Intelligent Energy Demand Forecasting
Title | Intelligent Energy Demand Forecasting PDF eBook |
Author | Wei-Chiang Hong |
Publisher | Springer Science & Business Media |
Pages | 203 |
Release | 2013-03-12 |
Genre | Business & Economics |
ISBN | 1447149688 |
As industrial, commercial, and residential demands increase and with the rise of privatization and deregulation of the electric energy industry around the world, it is necessary to improve the performance of electric operational management. Intelligent Energy Demand Forecasting offers approaches and methods to calculate optimal electric energy allocation to reach equilibrium of the supply and demand. Evolutionary algorithms and intelligent analytical tools to improve energy demand forecasting accuracy are explored and explained in relation to existing methods. To provide clearer picture of how these hybridized evolutionary algorithms and intelligent analytical tools are processed, Intelligent Energy Demand Forecasting emphasizes on improving the drawbacks of existing algorithms. Written for researchers, postgraduates, and lecturers, Intelligent Energy Demand Forecasting helps to develop the skills and methods to provide more accurate energy demand forecasting by employing novel hybridized evolutionary algorithms and intelligent analytical tools.
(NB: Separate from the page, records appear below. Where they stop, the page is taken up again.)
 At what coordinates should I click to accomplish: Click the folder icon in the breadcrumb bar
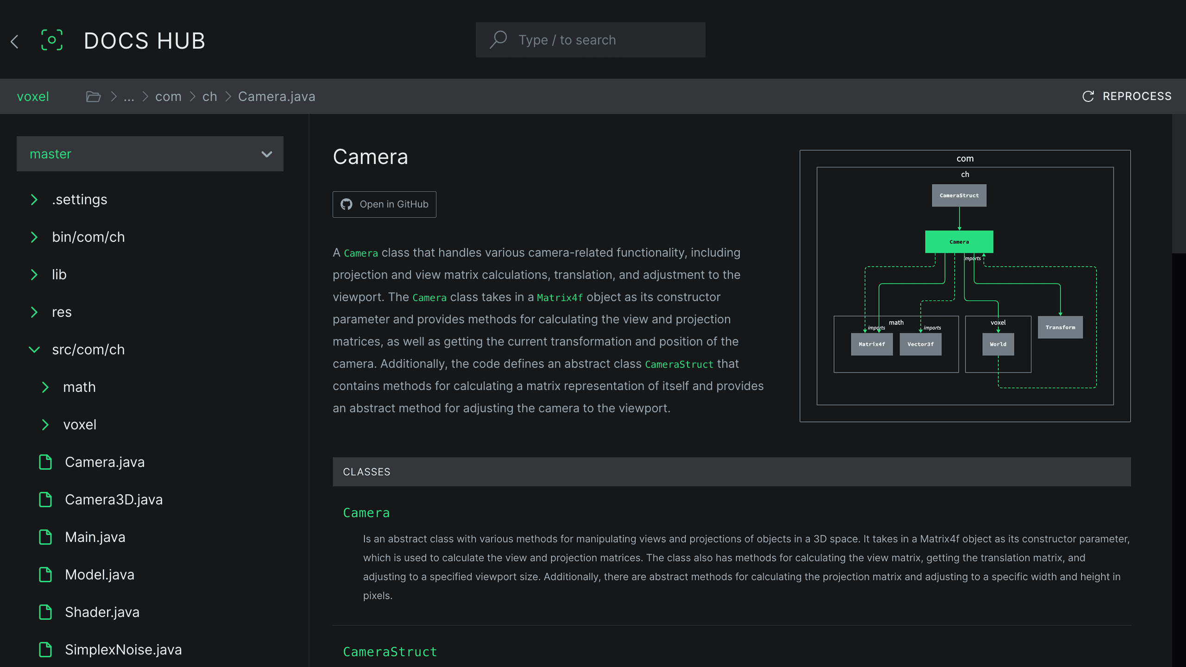click(93, 96)
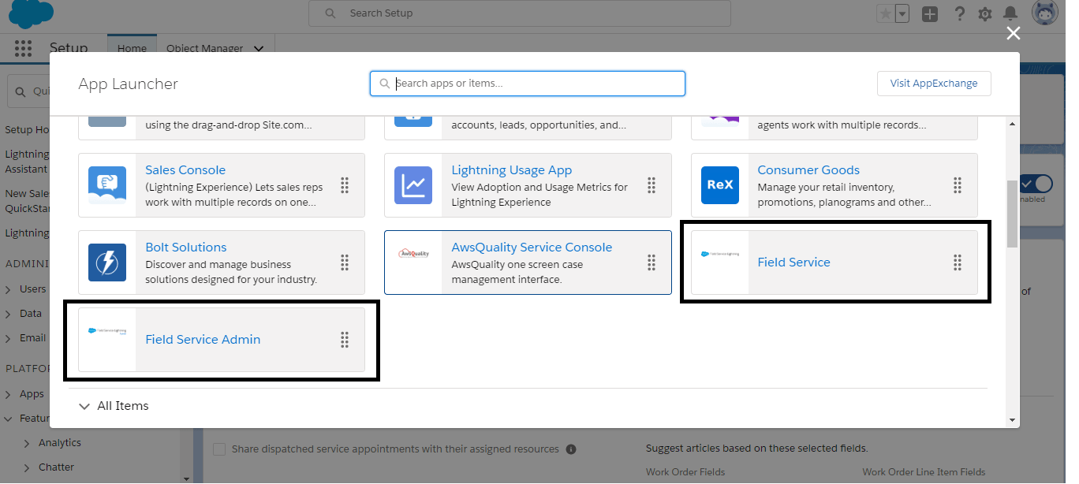Open the favorites list dropdown arrow

(902, 13)
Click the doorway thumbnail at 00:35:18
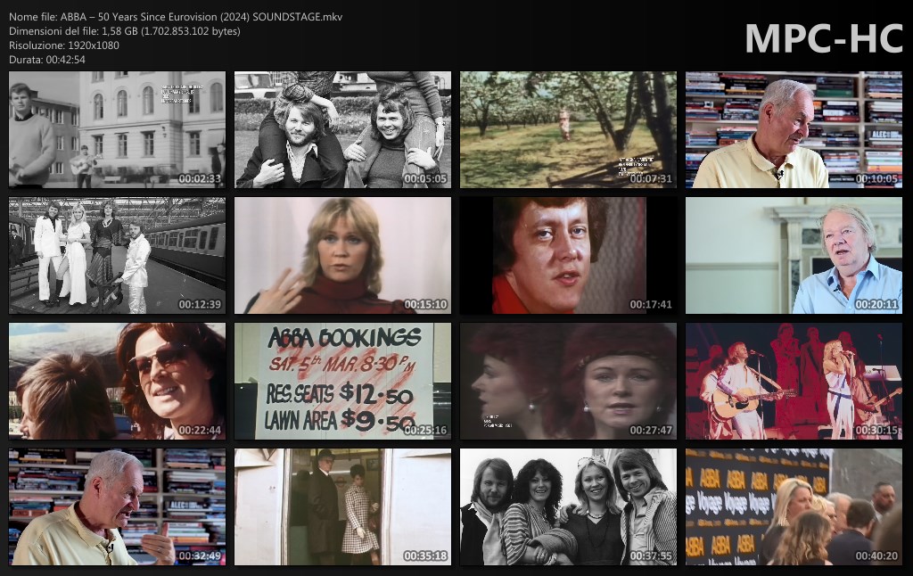Viewport: 913px width, 576px height. 342,506
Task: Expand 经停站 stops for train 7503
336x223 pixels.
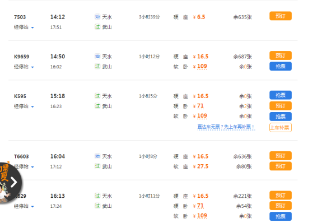Action: [x=24, y=27]

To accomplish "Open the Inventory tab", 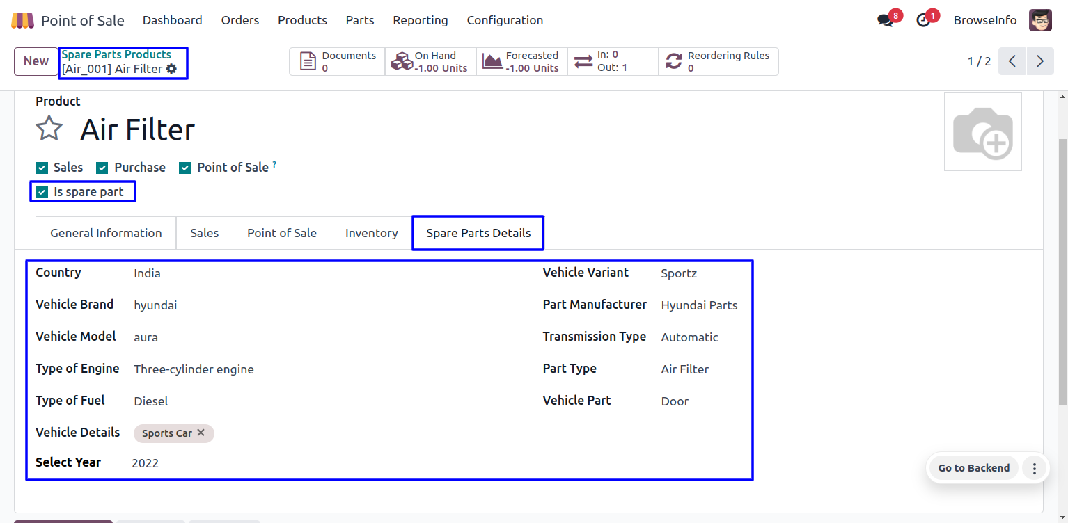I will click(x=371, y=233).
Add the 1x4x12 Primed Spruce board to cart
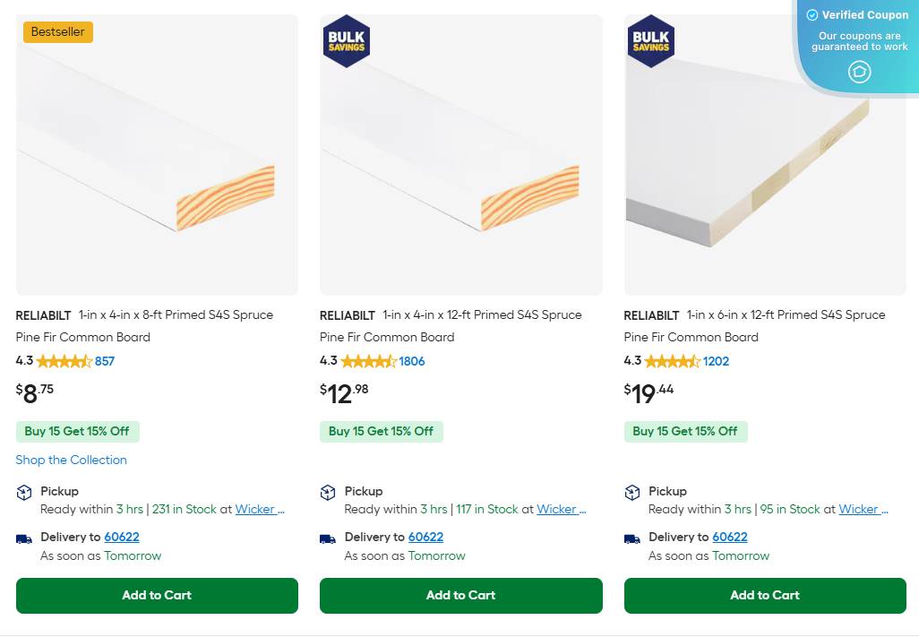The image size is (919, 637). tap(460, 595)
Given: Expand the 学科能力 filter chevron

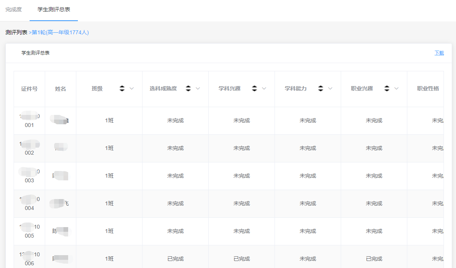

Hybrid Intelligent Technologies in Energy Demand Forecasting
Title | Hybrid Intelligent Technologies in Energy Demand Forecasting PDF eBook |
Author | Wei-Chiang Hong |
Publisher | Springer Nature |
Pages | 188 |
Release | 2020-01-01 |
Genre | Business & Economics |
ISBN | 3030365298 |
This book is written for researchers and postgraduates who are interested in developing high-accurate energy demand forecasting models that outperform traditional models by hybridizing intelligent technologies. It covers meta-heuristic algorithms, chaotic mapping mechanism, quantum computing mechanism, recurrent mechanisms, phase space reconstruction, and recurrence plot theory. The book clearly illustrates how these intelligent technologies could be hybridized with those traditional forecasting models. This book provides many figures to deonstrate how these hybrid intelligent technologies are being applied to exceed the limitations of existing models.
Modeling and Forecasting Electricity Demand
Title | Modeling and Forecasting Electricity Demand PDF eBook |
Author | Kevin Berk |
Publisher | Springer Spektrum |
Pages | 0 |
Release | 2015-01-30 |
Genre | Business & Economics |
ISBN | 9783658086688 |
The master thesis of Kevin Berk develops a stochastic model for the electricity demand of small and medium-sized companies that is flexible enough so that it can be used for various business sectors. The model incorporates the grid load as an exogenous factor and seasonalities on a daily, weekly and yearly basis. It is demonstrated how the model can be used e.g. for estimating the risk of retail contracts. The uncertainty of electricity demand is an important risk factor for customers as well as for utilities and retailers. As a consequence, forecasting electricity load and its risk is now an integral component of the risk management for all market participants.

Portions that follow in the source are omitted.